A lenda da Batalha de Clavijo
A lenda da Batalha de Clavijo merece ser mencionada por cá em virtude de se tratar de um confronto guerreiro puramente lendário na cultura ibérica. Isto porque, se em infindáveis outros casos não nos é possível afirmar se um determinado evento tomou mesmo lugar ou não - por exemplo, no contexto nacional, o que aconteceu a Dom Sebastião depois da batalha de Alcácer Quibir? - já em relação a esta batalha todos os autores e estudiosos dos nossos dias admitem que se trata de uma história completamente ficcional.

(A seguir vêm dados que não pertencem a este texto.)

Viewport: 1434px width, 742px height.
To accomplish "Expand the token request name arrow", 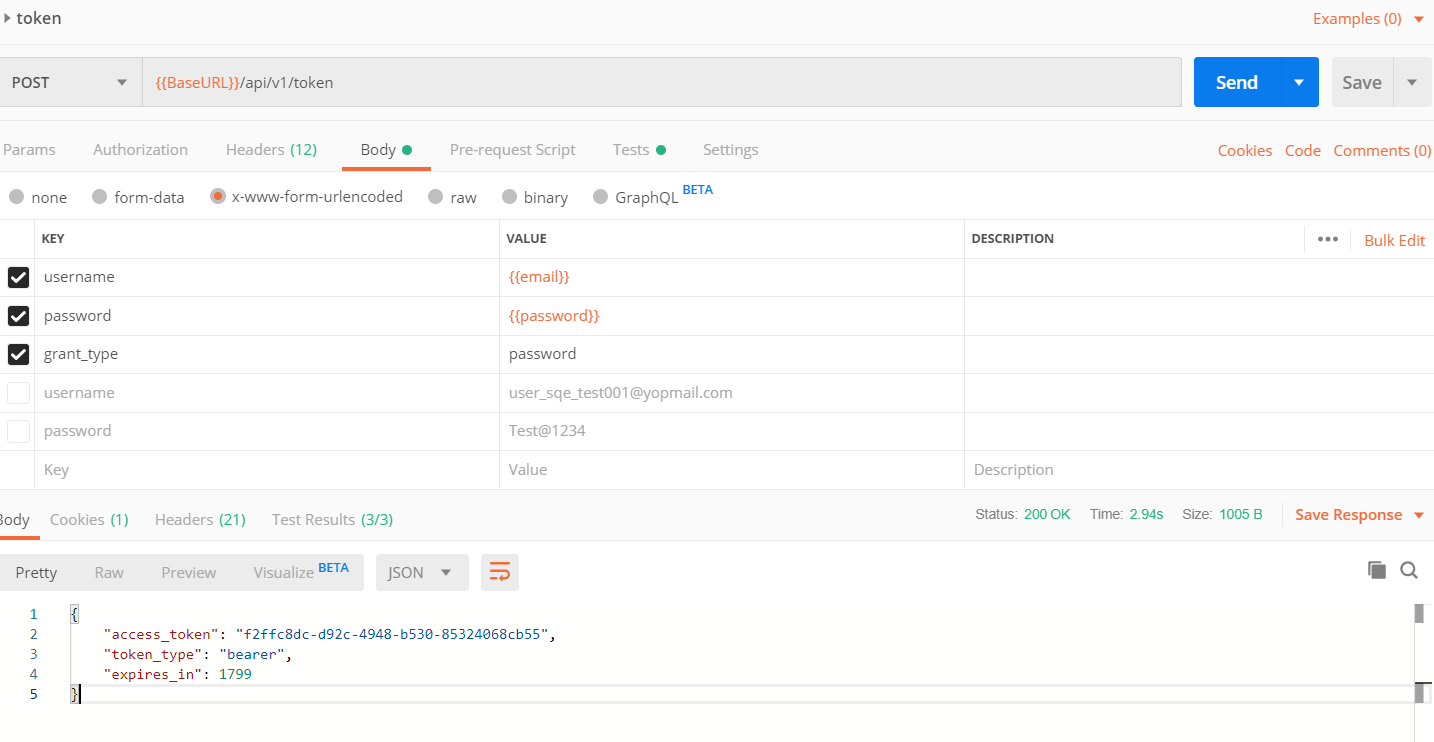I will [7, 18].
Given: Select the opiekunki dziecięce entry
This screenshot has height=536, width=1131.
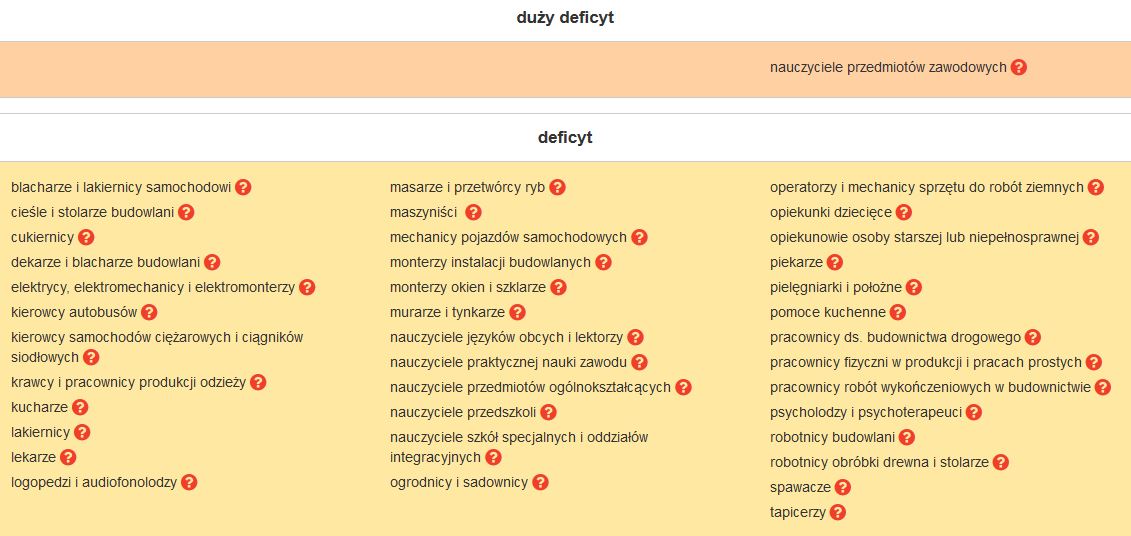Looking at the screenshot, I should point(830,213).
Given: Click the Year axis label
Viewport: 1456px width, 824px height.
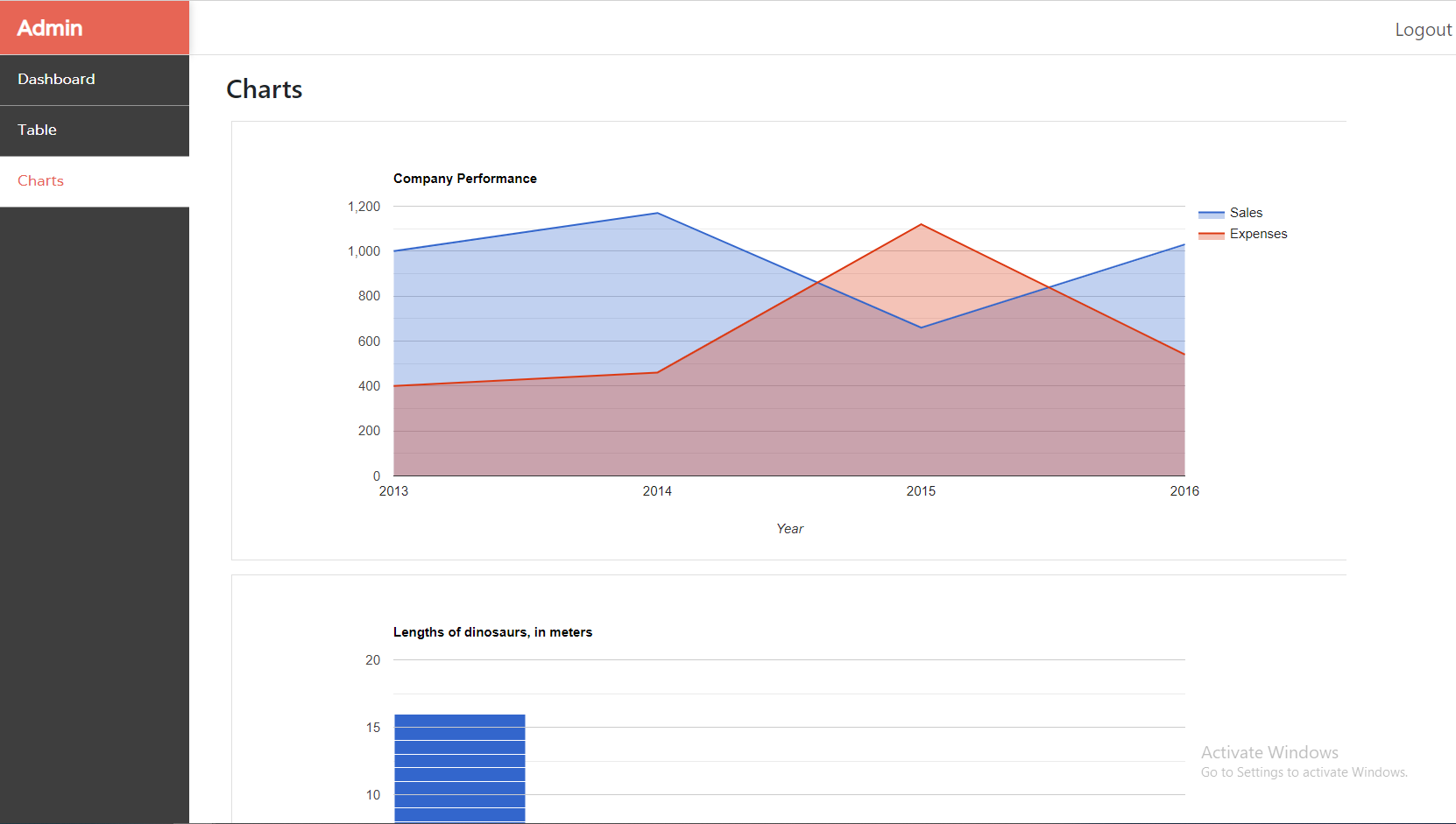Looking at the screenshot, I should (789, 528).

Lembram-se de quando cá falámos de Guesto Ansures e o chamado "tributo das cem donzelas"? Se nessa altura o herói matou muitos Mouros e salvou seis donzelas, muitas outras continuaram a ser levadas para Córdova, até que o monarca Ramiro I das Astúrias, no século IX, lá decidiu que essa situação tinha de acabar. Juntamente com o seu pequeno exército, ele decidiu combater contra toda esta injustiça, até que se deparou com um enormíssimo número de inimigos na zona de Clavijo. O rei não tinha qualquer forma real de os derrotar a todos, pelo que decidiu tentar descansar uma última noite antes do confronto dessa Batalha de Clavijo. Porém, naquela que ela pensava vir a ser a derradeira escuridão da sua vida, este rei teve um sonho em que lhe apareceu São Tiago* (o tal de Compostela), e o santo prometeu-lhe auxílio na batalha vindoura. Mas, se assim o prometeu, ainda melhor o fez - no dia seguinte o próprio São Tiago, vindo do reino dos céus num cavalo branco e já completamente equipado para a batalha, apareceu no campo de batalha e matou um número enorme de infiéis, ganhando assim até o seu novo título, certamente incrível para um santo, de "Mata-Mouros".
Claro que todo este relato da Batalha de Clavijo é pura ficção, como já dissémos acima, mas há ainda um elemento muito curioso em tudo isto. Se se diz que esta batalha teve lugar no século IX, ela só aparece em fontes escritas por volta do século XIII, e os seus contornos gerais não deixam de lembrar a "nossa" Batalha de Ourique, cuja lenda, muito semelhante à reproduzida acima, só aparece com os seus agora-famosos contornos miraculosos no século XV, e em que São Tiago Mata-Mouros também foi evocado. Em ambos os casos, pelo menos dois séculos passaram entre os supostos eventos reais e a declaração escrita de um intervenção miraculosa nos mesmos.
Nesse seguimento, se sabemos que esta batalha espanhola nunca teve lugar, ou pelo menos não com todos os contornos acima, o que dizer do famoso combate em que interviu o "nosso" Afonso Henriques? Se até sabemos, através das crónicas da época, que teve lugar uma batalha (real) num local com o nome de Ourique, será o famoso milagre nacional uma adaptação de aquele que se cria ter tomado lugar em Clavijo ou, apesar das muitas semelhanças, um acontecimento totalmente independente? Essa resposta, preferimos deixá-la para os leitores...
*- Sobre o nome deste santo, deve ser lido o que já aqui foi escrito na nota final sobre a lenda de Santiago de Compostela.